## [Problem statement]
Reproduce word for word the passage of the essay on end-of-life paperwork below, starting with "For three years" and going on through "paperwork completed. SHAME.".

(Beginning of Text for analysis)

Morgan Woroner is the Elemental Social Media Manager. From time to time, she has things to say about the death industry. This is one of those times.
For three years I’ve worked with Elemental as a social media manager. Three years. That’s over 1,000 days of tweets and Facebook posts espousing how important it is to have a will, how you desperately need to have a healthcare proxy, and information on the horrors of what can happen if you don’t have these important documents.
I have a confession: for three whole years I’ve been saying this while living a lie. Because the truth is, this whole time, I’ve had none of my end-of-life paperwork completed. SHAME.
Earlier this year, I lost my father-in-law to cancer. While we had managed to poke and prod him into doing a will, we could never manage to get him to have “the talk.” Even when it became obvious that we really needed to have a discussion about what he wanted for end-of-life care and plans, he would never say what was on his mind. The visiting nurses, the palliative care specialists, his kids…no one could get him to open up, and at a certain point, it was just too late. What followed was an amount of denial and second-guessing of his final wishes that has left his children constantly questioning whether or not they made the right decisions for their father. It has been a terrible thing to watch. Trust me on this one – unless you hate your family and your goal is to make them suffer as much as possible, you need to make sure you have your end-of-life paperwork completed, including information on what you’d like for your funeral.
It’s not that hard, I promise.
When I envisioned writing a will, I thought it would be a drawn-out process of outlining where all of my belongings went. I thought it would take a lot of time and effort, and quite frankly, I’m kind of lazy. My almost husband and I visited our local lawyer to have a basic will drafted, which was a way better plan than attempting the DIY approach. She made the process as smooth as possible, explained why you don’t want to get too detailed with your belongings (long story short – if you’re making a will while young and healthy, there’s a very good chance that these will change, meaning you have to constantly change your will), and offered some very helpful suggestions on how to protect our assets, such as property and retirement accounts. You’ll need to know who gets what in terms of access to bank accounts, investments, etc., and you will likely need to provide very specific information regarding financial accounts – your lawyer should give you a head’s up on what you need prior to your appointment. Pro-tip: you can get the ball rolling on your financial stuff by assigning beneficiaries to you accounts.

(End of Text for analysis)
(Beginning of Given data)

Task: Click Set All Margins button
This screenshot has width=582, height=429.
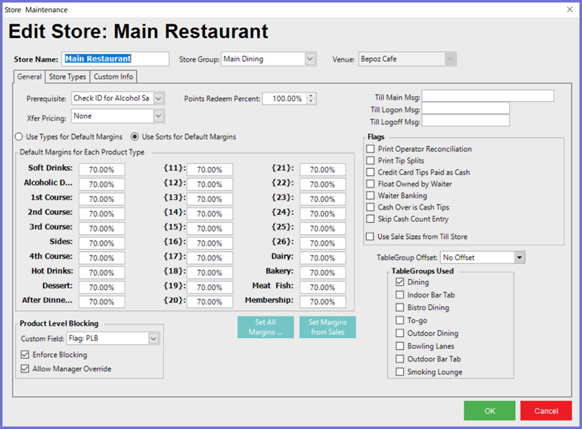Action: (x=266, y=327)
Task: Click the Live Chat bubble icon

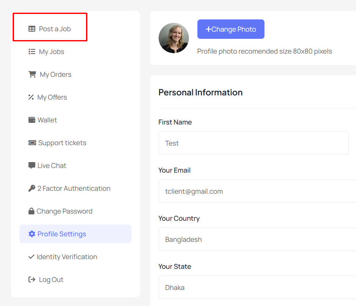Action: [32, 165]
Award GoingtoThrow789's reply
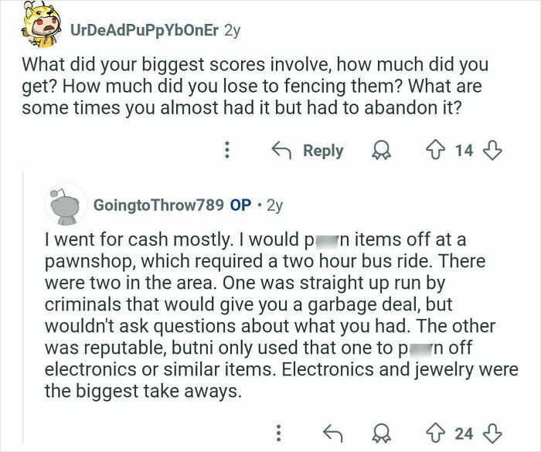 coord(380,433)
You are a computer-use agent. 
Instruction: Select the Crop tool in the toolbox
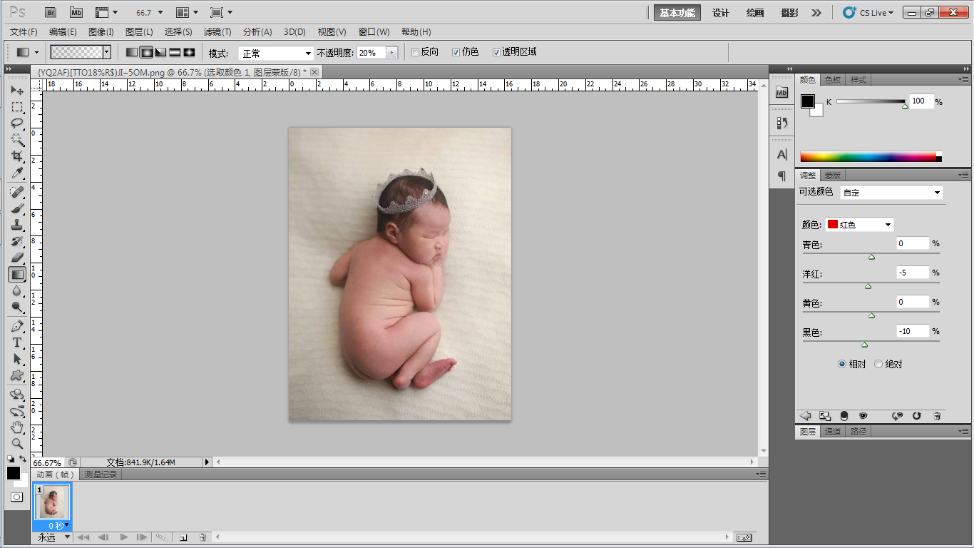[x=17, y=156]
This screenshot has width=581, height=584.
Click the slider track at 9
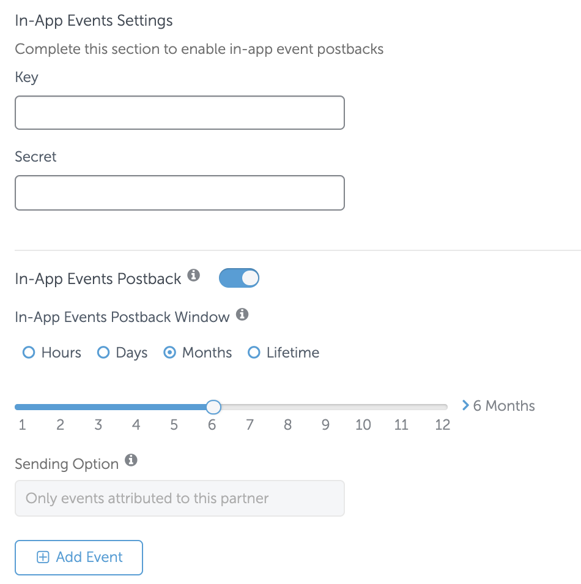click(326, 407)
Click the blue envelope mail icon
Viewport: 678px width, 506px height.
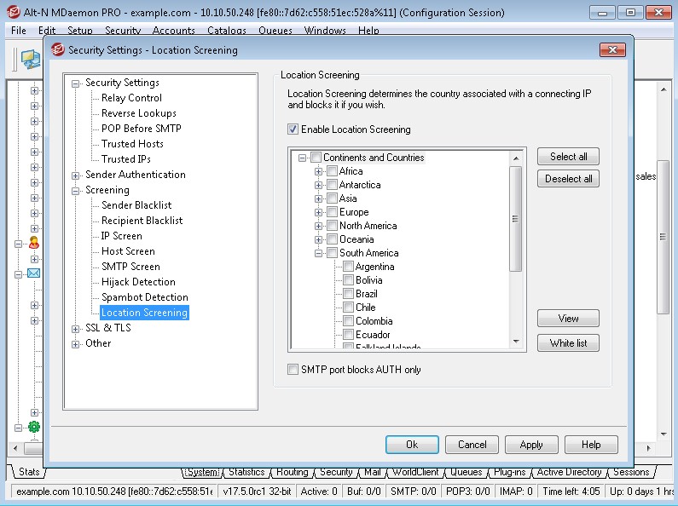click(34, 273)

(End of Given data)

## [The completed task]
For three years I’ve worked with Elemental as a social media manager. Three years. That’s over 1,000 days of tweets and Facebook posts espousing how important it is to have a will, how you desperately need to have a healthcare proxy, and information on the horrors of what can happen if you don’t have these important documents.
I have a confession: for three whole years I’ve been saying this while living a lie. Because the truth is, this whole time, I’ve had none of my end-of-life paperwork completed. SHAME.